WORK INSTRUCTIONS: Reproduce the lines below exactly, from the one containing "How do I perform: Click" through the one containing "This screenshot has width=923, height=618.", both included. Leave out any pictures.

Source data:
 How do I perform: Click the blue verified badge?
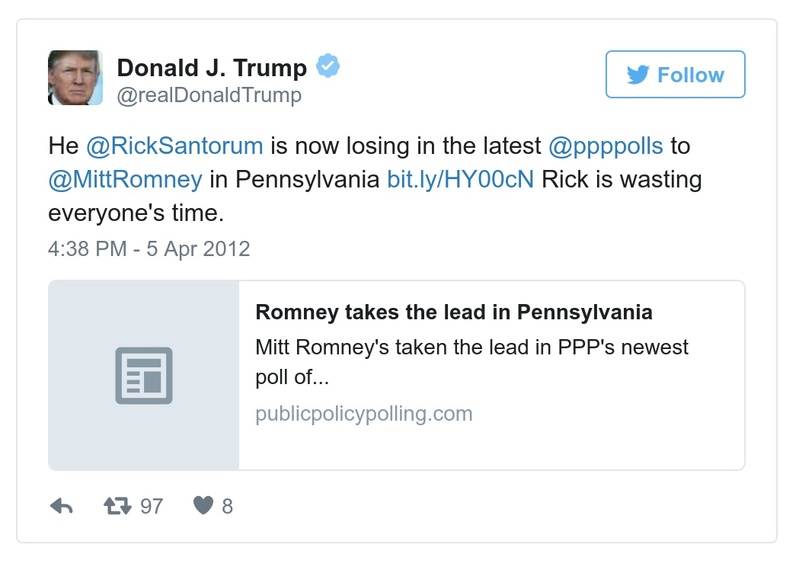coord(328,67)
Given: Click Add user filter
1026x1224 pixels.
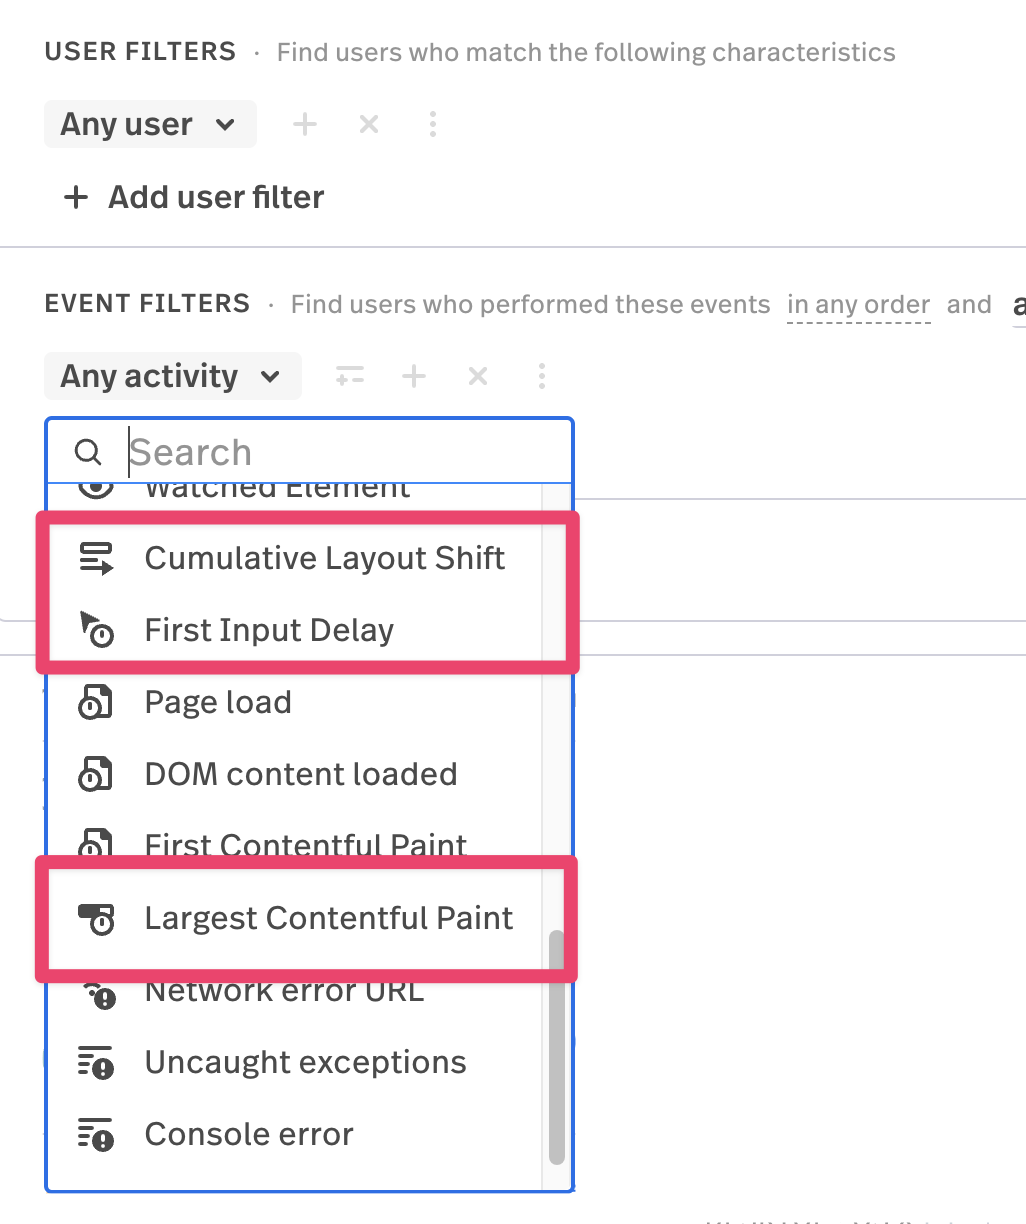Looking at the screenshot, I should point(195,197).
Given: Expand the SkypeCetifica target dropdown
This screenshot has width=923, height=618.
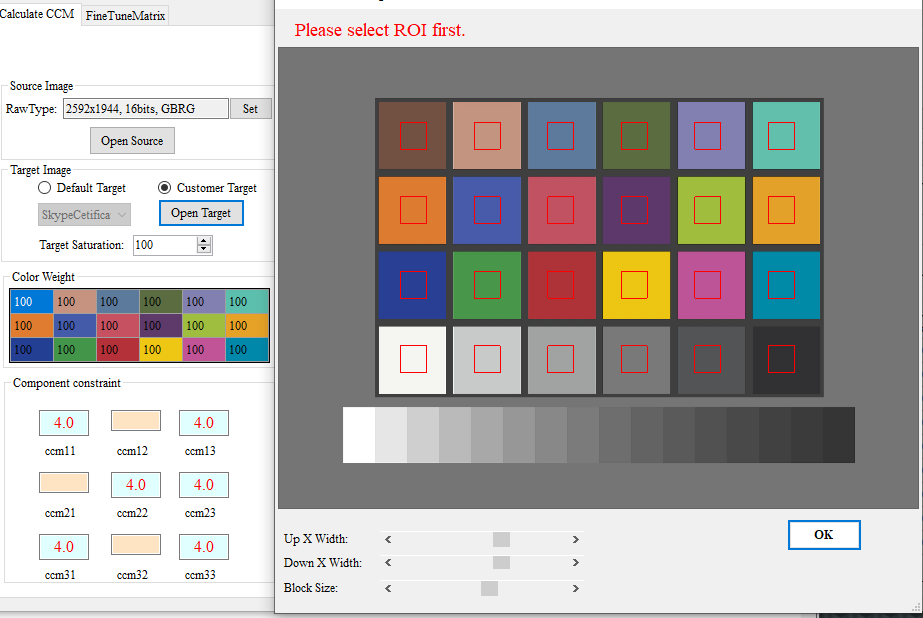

---

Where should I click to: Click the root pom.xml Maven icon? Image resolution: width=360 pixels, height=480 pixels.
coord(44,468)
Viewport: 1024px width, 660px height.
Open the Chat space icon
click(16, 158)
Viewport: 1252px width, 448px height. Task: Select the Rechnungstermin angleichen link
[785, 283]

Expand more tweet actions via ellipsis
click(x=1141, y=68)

* * *

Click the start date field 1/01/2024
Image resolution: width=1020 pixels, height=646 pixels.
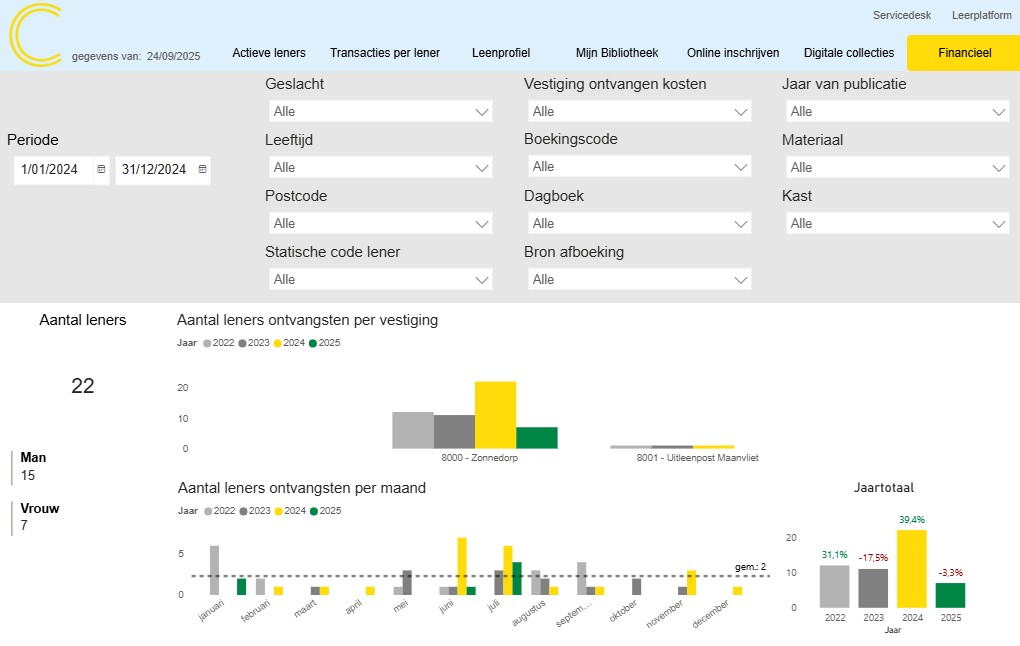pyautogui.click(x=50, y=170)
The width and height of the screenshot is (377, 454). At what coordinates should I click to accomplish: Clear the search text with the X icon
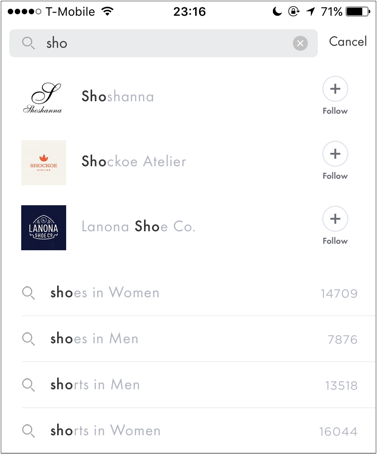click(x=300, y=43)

REPLY:
 How do I perform: Click the blue verified badge?
coord(328,67)
Given: Click Add user filter
1026x1224 pixels.
Looking at the screenshot, I should point(195,197).
Given: Expand the SkypeCetifica target dropdown
This screenshot has width=923, height=618.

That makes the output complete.